BEGIN Records supplied

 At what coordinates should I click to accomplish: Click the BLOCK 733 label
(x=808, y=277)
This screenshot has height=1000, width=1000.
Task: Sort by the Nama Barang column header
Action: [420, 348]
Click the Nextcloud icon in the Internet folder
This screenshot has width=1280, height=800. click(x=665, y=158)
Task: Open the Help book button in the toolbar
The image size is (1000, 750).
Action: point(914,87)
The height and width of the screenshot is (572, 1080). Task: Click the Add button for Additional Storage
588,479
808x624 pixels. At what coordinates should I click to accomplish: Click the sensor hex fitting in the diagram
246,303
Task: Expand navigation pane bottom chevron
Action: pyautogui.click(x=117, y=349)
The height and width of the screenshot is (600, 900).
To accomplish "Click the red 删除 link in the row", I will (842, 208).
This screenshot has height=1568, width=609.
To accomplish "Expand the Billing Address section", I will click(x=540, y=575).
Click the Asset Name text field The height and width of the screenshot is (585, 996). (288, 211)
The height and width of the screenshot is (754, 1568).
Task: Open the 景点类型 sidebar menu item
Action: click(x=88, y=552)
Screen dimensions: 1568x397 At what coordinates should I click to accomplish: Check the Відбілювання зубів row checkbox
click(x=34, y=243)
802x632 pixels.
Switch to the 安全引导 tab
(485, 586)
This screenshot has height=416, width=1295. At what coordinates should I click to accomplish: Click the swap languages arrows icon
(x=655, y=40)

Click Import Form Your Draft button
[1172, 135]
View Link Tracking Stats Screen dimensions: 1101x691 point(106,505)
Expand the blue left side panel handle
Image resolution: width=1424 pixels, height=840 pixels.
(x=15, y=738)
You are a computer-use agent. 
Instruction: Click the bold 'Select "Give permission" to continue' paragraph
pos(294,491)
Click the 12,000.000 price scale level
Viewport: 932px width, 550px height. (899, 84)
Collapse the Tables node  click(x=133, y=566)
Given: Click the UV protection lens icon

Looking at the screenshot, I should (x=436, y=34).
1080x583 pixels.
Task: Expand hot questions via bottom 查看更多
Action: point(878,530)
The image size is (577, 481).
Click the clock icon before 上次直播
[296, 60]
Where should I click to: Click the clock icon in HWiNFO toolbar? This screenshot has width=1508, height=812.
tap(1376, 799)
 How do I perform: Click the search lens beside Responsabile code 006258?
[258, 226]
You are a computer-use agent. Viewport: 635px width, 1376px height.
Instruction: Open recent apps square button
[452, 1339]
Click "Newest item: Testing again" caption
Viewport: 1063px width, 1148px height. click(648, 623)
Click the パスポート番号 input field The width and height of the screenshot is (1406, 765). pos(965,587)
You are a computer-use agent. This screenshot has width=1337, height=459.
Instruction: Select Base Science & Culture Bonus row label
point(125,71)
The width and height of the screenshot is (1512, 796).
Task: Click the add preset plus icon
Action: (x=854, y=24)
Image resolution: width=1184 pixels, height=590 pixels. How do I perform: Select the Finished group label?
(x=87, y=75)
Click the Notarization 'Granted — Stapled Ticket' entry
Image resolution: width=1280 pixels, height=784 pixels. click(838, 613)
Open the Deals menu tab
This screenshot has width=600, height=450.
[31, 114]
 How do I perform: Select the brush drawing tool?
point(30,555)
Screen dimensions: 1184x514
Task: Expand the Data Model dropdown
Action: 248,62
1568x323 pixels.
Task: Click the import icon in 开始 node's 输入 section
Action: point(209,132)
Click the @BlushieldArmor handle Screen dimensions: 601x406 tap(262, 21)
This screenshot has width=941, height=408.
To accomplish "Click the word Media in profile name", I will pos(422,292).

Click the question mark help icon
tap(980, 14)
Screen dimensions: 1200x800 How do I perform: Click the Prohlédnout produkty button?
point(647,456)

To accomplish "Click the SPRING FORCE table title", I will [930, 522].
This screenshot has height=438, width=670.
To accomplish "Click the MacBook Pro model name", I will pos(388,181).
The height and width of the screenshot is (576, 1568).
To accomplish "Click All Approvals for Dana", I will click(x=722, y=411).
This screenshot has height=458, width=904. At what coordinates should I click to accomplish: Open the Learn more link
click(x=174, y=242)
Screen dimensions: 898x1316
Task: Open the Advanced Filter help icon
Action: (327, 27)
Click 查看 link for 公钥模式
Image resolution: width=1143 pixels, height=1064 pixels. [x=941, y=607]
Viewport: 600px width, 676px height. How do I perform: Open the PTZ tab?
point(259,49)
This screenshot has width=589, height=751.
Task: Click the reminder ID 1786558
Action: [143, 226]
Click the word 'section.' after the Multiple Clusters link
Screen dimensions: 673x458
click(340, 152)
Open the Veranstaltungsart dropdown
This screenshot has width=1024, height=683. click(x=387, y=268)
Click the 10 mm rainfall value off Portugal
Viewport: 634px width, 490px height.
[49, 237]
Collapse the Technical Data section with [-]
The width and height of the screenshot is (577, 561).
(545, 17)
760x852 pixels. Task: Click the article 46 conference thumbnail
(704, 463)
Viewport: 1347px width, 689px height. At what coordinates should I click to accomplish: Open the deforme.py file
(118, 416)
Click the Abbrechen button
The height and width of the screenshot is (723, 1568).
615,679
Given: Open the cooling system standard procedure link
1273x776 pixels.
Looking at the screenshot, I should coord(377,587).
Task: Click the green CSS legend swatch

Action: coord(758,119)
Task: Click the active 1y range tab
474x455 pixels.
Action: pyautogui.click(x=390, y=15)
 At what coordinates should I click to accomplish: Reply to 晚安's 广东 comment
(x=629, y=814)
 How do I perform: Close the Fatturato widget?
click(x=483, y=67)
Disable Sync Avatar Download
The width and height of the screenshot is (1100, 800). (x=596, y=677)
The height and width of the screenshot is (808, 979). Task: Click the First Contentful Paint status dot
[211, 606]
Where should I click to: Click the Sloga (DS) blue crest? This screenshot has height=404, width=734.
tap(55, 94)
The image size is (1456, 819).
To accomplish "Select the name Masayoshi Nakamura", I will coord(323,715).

END Records supplied

## [Exercise instructions]
Your answer should be the lines from the one containing "The height and width of the screenshot is (723, 1568)." through the end of the records, both included, output exactly and with nothing added.

## [The completed task]
The height and width of the screenshot is (723, 1568).
615,679
Given: Open the cooling system standard procedure link
1273x776 pixels.
Looking at the screenshot, I should coord(377,587).
Task: Click the green CSS legend swatch

Action: coord(758,119)
Task: Click the active 1y range tab
474x455 pixels.
Action: pyautogui.click(x=390, y=15)
 At what coordinates should I click to accomplish: Reply to 晚安's 广东 comment
(x=629, y=814)
 How do I perform: Close the Fatturato widget?
click(x=483, y=67)
Disable Sync Avatar Download
The width and height of the screenshot is (1100, 800). (x=596, y=677)
The height and width of the screenshot is (808, 979). Task: Click the First Contentful Paint status dot
[211, 606]
Where should I click to: Click the Sloga (DS) blue crest? This screenshot has height=404, width=734.
tap(55, 94)
The image size is (1456, 819).
To accomplish "Select the name Masayoshi Nakamura", I will coord(323,715).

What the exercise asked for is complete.